A enfermeira Claudia Medeiros só conseguiu superar o vazio em sua vida amorosa quando tomou uma atitude de fé
Atitudes sem fé não produzem resultados e ainda aumentam a frustração. Foi exatamente essa lição que a enfermeira Claudia Medeiros, de 46 anos, aprendeu na prática. Ela começou a participar das palestras da Terapia do Amor ainda muito jovem, mas ficou por mais de 10 anos sem ter resultado prático em sua vida. “Eu era muito ansiosa e acabava investindo nas pessoas erradas”, resume.

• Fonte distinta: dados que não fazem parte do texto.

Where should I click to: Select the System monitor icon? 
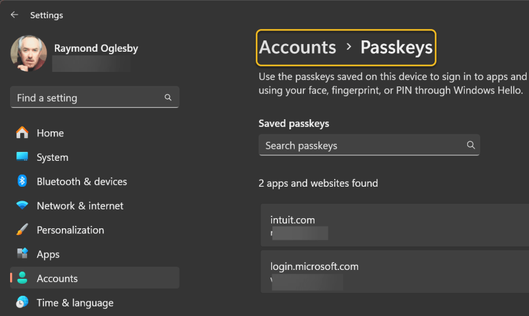(22, 157)
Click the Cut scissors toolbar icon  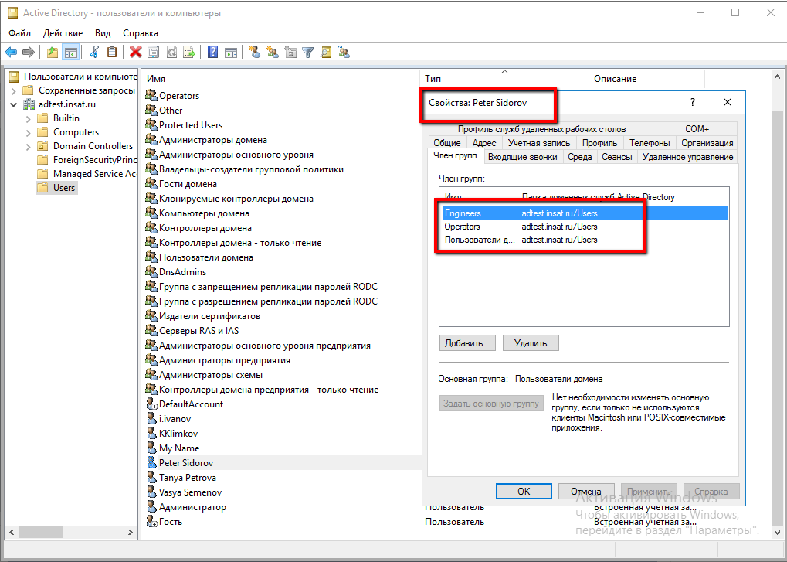pyautogui.click(x=94, y=53)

Diante das frustrações, Claudia desenvolveu uma certa apatia. A prova disso estava na forma como ela usava o aplicativo de relacionamento Quero Te Conhecer. Claudia criou um perfil, mas, por dois anos, limitou-se a observar. “Achava que só estar lá já era suficiente”, diz. Curtidas vinham, mas ela não as correspondia. “Essa mesma postura se repetia nos encontros presenciais. Eu ia à Hora dos Solteiros e ficava no meu canto. Se tivesse alguma dinâmica, eu não participava”, revela.
Ação sem fé é igual a vida vazia
A mudança começou com uma decisão: “Eu percebi que o tempo estava passando e estar ali ou não estar era a mesma coisa porque eu não agia com confiança”. Claudia, então, fez o voto com Deus para que suas atitudes fossem tomadas com confiança, apegando-se à frase ‘Não aceite o vazio onde Deus prometeu encher’, que ouvira durante uma Fogueira Santa. Seis dias depois, ela recebeu uma curtida no aplicativo. Era do advogado Carlos Sérgio de Medeiros, de 57 anos.

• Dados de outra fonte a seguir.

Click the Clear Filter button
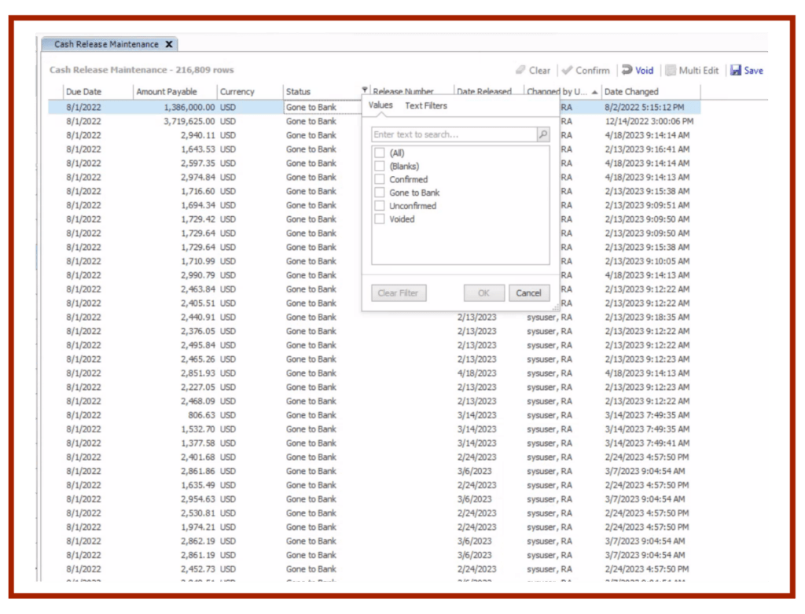Screen dimensions: 805x614 coord(398,293)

Desta vez, Claudia não ignorou a curtida. Ela avaliou o perfil dele considerando que podia ser a resposta do seu voto. “Eu não tive medo de iniciar a conversa, porque o perfil já me passou segurança de quem ele era”, conta.
Curado e disposto
Carlos chegou à Terapia do Amor após o fim de um casamento. “Ali diagnostiquei que o meu problema foi não dar atenção à minha família e colocar o trabalho acima dela. Precisei enxergar e consertar meus erros para não repeti-los”, conta. Carlos só entrou no aplicativo quando se sentiu preparado.

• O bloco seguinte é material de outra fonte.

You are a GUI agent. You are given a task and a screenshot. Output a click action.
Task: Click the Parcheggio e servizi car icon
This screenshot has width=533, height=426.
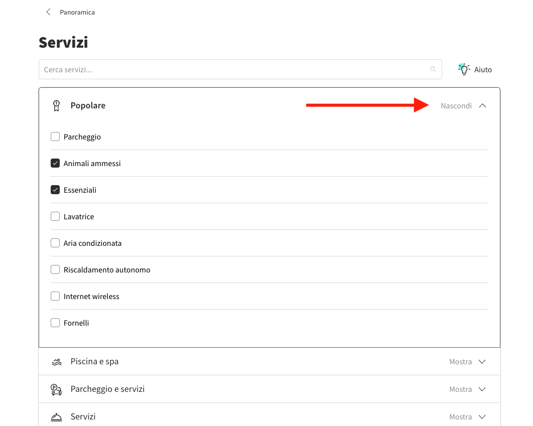56,389
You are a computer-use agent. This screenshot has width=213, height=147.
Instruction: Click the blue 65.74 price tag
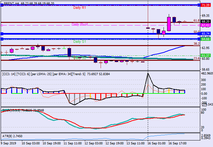[x=205, y=34]
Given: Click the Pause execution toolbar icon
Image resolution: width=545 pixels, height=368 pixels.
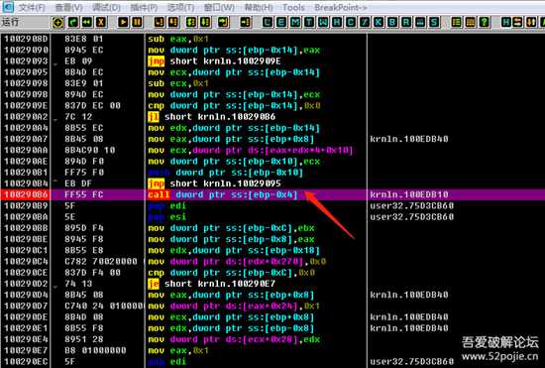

Ela estava na Bahia, e ele, em São Paulo, mas, apesar da distância, a conexão foi imediata. Chamadas de vídeo e momentos de oração aproximaram o casal. “Conversávamos sobre tudo, inclusive sobre nossas falhas e aprendizados”, diz ela. Nesse período, eles leram os livros Namoro Blindado e Casamento Blindado.
Após quatro meses, Carlos foi até a Bahia, já com um par de alianças, para conhecer pessoalmente Claudia e a família. O namoro começou junto com o noivado. Seis meses depois, eles se casaram e hoje vivem em São Paulo. “Nosso casamento tem muito diálogo, muita transparência. Apesar das bagagens, estamos aprendendo dia após dia e está uma bênção”, diz Claudia.